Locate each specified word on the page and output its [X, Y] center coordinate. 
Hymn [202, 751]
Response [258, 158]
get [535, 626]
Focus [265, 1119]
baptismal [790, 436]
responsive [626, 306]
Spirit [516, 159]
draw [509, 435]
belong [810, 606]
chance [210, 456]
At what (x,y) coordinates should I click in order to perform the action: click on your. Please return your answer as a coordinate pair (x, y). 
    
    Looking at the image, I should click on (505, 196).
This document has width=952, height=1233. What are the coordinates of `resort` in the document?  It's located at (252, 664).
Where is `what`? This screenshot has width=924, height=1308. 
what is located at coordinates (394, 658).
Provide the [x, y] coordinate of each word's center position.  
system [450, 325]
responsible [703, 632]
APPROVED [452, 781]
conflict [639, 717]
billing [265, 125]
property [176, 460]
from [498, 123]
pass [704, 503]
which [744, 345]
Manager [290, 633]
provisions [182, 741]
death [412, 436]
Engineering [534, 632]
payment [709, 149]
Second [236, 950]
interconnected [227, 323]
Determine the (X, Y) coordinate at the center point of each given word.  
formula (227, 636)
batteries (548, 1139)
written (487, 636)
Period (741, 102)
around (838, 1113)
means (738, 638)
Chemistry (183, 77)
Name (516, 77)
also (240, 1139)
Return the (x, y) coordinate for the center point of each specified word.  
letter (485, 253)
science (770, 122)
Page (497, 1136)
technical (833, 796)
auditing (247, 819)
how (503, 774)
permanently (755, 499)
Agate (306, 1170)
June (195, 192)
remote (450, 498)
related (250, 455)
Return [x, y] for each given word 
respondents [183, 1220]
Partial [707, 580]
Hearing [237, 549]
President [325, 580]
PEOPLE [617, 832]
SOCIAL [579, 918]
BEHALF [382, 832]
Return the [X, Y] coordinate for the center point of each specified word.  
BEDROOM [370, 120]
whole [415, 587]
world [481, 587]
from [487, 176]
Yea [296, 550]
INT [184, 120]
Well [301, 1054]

◆ WHAT IS ASKED: Please arrange the listing above as a Markdown table with the columns No. and Line, starting at its first line and ending at the line containing "what is located at coordinates (394, 658).". Number each row and leave out blank lines.

◆ WRITTEN SOLUTION:
| No. | Line |
|---|---|
| 1 | Locate each specified word on the page and output its [X, Y] center coordinate.  |
| 2 | Hymn [202, 751] |
| 3 | Response [258, 158] |
| 4 | get [535, 626] |
| 5 | Focus [265, 1119] |
| 6 | baptismal [790, 436] |
| 7 | responsive [626, 306] |
| 8 | Spirit [516, 159] |
| 9 | draw [509, 435] |
| 10 | belong [810, 606] |
| 11 | chance [210, 456] |
| 12 | At what (x,y) coordinates should I click in order to perform the action: click on your. Please return your answer as a coordinate pair (x, y).  |
| 13 |     Looking at the image, I should click on (505, 196). |
| 14 | This document has width=952, height=1233. What are the coordinates of `resort` in the document?  It's located at (252, 664). |
| 15 | Where is `what`? This screenshot has width=924, height=1308.  |
| 16 | what is located at coordinates (394, 658). |